Por Martín Fiz
Jesús España es el mejor atleta europeo en los cinco mil metros, de hecho es el actual campeón del viejo continente. Este sábado disputará una de las finales más caras para luchar por una de las tres medallas, incluso tendrá que ir a “muerte” si aspira a ocupar un puesto de finalista. Rivales con caché y prestigio no abrirán las puertas de las medallas a ningún espontáneo que se les cuele en la pelea por éstas.
Siendo realista, las opciones de medalla son mínimas pero… ¡Ojo con el de Valdemoro!
Conociendo su profesionalidad y calidad atlética, todo es posible. Tengo fe en un atleta que desborda generosidad, es más, es tan humilde y buena persona que en los grandes acontecimientos pasa totalmente desapercibido. Es como Thor que se acuerdan de él cuando truena. Y ahora en el atletismo español truena. Los atletas de origen africano tienen todas las papeletas para hacerse con las chapas: Kenenisa Bekele, Bernard Lagat, C´Kurui, Tariku Bekele, Moses Kipsiro… Si queremos ver a Españita en puestos de finalistas necesitará, aparte de una genialidad, que la carrera se adecue a sus condiciones, es decir, prueba lenta con final explosivo. No será así ya que los atletas de Kenia y Eritrea impondrán un ritmo fuerte con la finalidad de desgastar a Bekele y Lagat. Estos ya han competido anteriormente en otra disciplina y se entenderá que están cansados. Si fuera así, el de Valdemoro también tiene la capacidad agónica para aguantar tras ellos y probar a coger “cadáveres” en los metros finales.
En el deporte hasta rabo todo es toro, puede pasar lo impensable: caerte cuado lo tienes más fácil o que tu propio compañero te apee en las grandes finales.
Jesús España no será el salvador de nadie pero si quiere estar adelante por una vez deberá preocuparse y ser generoso consigo mismo.
Cambiando de tema, vaya pedazo de actuación de María Vasco y de Beatriz Pascual. María siempre está ahí en la “pomada” luchando por las medallas. En Sydney cogió chapa y aquí ha luchado hasta la extenuación, tanto es así que batió el récord de España (1:27:25). A Beatriz no se le puede pedir más en sus primeros JJOO. Sexta, puesto de finalista, y realizó su mejor marca (1:27:44). Sin querer quitar valor a los registros obtenidos, quiero hacer un comentario. Es muy raro que las once primeras realizasen sus mejores registros. Esto pudo ser debido a que durante la carrera llovió a mares y los jueces prefirieron esconderse en sus paraguas a vigilar la técnica de marchar de los participantes. Es el caso de la italiana Elisa Rigaudo, que más que marchar corría.
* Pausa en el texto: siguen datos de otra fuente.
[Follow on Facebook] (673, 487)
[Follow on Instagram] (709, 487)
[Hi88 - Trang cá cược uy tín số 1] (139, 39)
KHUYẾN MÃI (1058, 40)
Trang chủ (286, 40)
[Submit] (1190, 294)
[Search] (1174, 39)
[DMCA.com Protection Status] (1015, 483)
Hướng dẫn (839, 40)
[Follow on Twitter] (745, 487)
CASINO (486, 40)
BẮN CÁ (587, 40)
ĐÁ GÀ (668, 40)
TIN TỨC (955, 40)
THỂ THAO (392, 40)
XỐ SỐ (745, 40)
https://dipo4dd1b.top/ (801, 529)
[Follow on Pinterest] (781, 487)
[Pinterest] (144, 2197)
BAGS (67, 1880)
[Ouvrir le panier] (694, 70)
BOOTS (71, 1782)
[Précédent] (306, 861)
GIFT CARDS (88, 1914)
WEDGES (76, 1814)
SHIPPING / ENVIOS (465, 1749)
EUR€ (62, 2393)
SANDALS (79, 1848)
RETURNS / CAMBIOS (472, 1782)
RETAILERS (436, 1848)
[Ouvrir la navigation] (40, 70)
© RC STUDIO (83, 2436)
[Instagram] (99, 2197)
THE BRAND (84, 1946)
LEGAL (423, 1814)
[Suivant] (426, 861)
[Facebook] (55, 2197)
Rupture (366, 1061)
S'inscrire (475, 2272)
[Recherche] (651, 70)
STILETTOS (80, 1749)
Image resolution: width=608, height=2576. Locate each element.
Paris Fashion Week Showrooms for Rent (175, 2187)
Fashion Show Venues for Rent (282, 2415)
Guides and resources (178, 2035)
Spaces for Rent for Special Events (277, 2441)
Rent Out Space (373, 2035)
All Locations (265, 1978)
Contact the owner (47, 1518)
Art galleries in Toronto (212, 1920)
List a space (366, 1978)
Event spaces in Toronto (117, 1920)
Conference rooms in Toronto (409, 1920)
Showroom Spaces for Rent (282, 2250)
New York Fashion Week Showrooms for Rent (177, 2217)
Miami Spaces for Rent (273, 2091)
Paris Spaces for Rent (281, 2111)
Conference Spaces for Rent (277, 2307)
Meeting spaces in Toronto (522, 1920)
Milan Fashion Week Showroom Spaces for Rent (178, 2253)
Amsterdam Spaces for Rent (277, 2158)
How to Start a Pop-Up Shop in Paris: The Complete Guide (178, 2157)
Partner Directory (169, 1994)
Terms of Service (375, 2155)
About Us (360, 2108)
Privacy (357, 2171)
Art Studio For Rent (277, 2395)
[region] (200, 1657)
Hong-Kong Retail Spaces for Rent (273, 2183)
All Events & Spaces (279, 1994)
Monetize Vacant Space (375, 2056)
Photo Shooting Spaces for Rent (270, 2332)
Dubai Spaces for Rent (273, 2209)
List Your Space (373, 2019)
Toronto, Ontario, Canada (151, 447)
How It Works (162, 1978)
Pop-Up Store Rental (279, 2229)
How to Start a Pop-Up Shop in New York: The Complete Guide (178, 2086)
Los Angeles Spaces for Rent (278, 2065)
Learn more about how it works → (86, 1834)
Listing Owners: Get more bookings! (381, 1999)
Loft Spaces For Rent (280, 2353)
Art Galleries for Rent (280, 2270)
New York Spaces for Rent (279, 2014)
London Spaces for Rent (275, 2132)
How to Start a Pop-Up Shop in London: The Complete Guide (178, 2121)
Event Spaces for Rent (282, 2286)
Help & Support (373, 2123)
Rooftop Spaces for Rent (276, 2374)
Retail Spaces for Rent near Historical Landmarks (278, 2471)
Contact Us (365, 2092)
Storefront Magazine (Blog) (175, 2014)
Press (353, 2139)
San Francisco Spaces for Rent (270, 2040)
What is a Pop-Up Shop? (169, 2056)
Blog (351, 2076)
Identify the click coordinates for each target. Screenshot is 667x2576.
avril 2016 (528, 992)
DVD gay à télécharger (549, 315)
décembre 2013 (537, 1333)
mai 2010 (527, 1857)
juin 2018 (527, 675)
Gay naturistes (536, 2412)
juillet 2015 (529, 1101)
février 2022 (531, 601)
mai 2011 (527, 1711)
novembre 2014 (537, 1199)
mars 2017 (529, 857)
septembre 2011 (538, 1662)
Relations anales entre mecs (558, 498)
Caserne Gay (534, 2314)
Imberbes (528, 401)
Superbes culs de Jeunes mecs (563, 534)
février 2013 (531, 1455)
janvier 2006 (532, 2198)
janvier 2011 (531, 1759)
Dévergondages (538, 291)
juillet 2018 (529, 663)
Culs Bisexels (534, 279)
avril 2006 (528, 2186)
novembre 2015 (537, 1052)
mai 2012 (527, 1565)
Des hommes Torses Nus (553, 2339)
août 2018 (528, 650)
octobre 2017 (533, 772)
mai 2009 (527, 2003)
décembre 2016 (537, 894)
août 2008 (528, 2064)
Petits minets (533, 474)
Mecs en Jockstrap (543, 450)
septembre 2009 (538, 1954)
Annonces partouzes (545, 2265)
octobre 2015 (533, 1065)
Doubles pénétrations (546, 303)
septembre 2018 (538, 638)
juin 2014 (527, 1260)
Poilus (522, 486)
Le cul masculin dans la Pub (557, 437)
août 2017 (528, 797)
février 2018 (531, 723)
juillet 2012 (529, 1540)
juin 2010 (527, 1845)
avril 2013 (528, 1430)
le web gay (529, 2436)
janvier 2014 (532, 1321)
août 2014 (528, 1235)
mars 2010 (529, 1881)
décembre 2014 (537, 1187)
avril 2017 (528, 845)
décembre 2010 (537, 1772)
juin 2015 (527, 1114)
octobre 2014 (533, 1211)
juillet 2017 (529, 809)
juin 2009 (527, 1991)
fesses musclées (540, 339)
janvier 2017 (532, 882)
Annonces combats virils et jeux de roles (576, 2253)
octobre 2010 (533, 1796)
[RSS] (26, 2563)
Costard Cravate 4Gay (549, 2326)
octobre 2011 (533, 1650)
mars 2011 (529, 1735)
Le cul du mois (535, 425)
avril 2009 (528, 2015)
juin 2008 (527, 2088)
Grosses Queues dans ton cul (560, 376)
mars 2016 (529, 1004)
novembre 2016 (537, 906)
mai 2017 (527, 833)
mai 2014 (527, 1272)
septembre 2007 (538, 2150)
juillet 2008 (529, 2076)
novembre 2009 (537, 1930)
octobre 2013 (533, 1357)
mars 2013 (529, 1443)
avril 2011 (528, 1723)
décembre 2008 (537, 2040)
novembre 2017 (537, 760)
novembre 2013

El síndrome de la medallitis pesa sobre los nuestros. Siempre lo he dicho, en los Juegos Olímpicos nadie regala nada, conseguir una medalla no es nada fácil. Si nos fuéramos sin medallas, de verdad no pasa nada. No obstante, debo ser crítico y objetivo con algunas cosas que se han visto.
En el aspecto gracioso deciros que los miembros del equipo de Runner’s World somos olímpicos. En Pekín hay una delegación de Cieza reclamando el lanzamiento de hueso de aceituna como deporte olímpico. La competición fue internacional ya que participaban “deportistas” de diferentes paises. Tras los previos: calentamiento, estiramientos, ingerir la carne de la oliva y acatar el reglamento, realizamos los lanzamientos. ¡Toma! Se consiguió una medalla olímpica. El afortunado fue Alex Calabuig que con un lanzamiento 8,17 metros consiguió la plata. Una vez más y después de participar en cuatro JJOO (Barcelona – Atlanta 4º – Sydney 6º y Pekín 4º) tuve que conformarme con diploma olímpico.
Aún a pesar de mi fracaso, las pocas horas de sueño, lo estamos pasando de cojones.
PD: Como buen perdedor que soy, tengo que felicitar al atleta Calabuig por su medalla.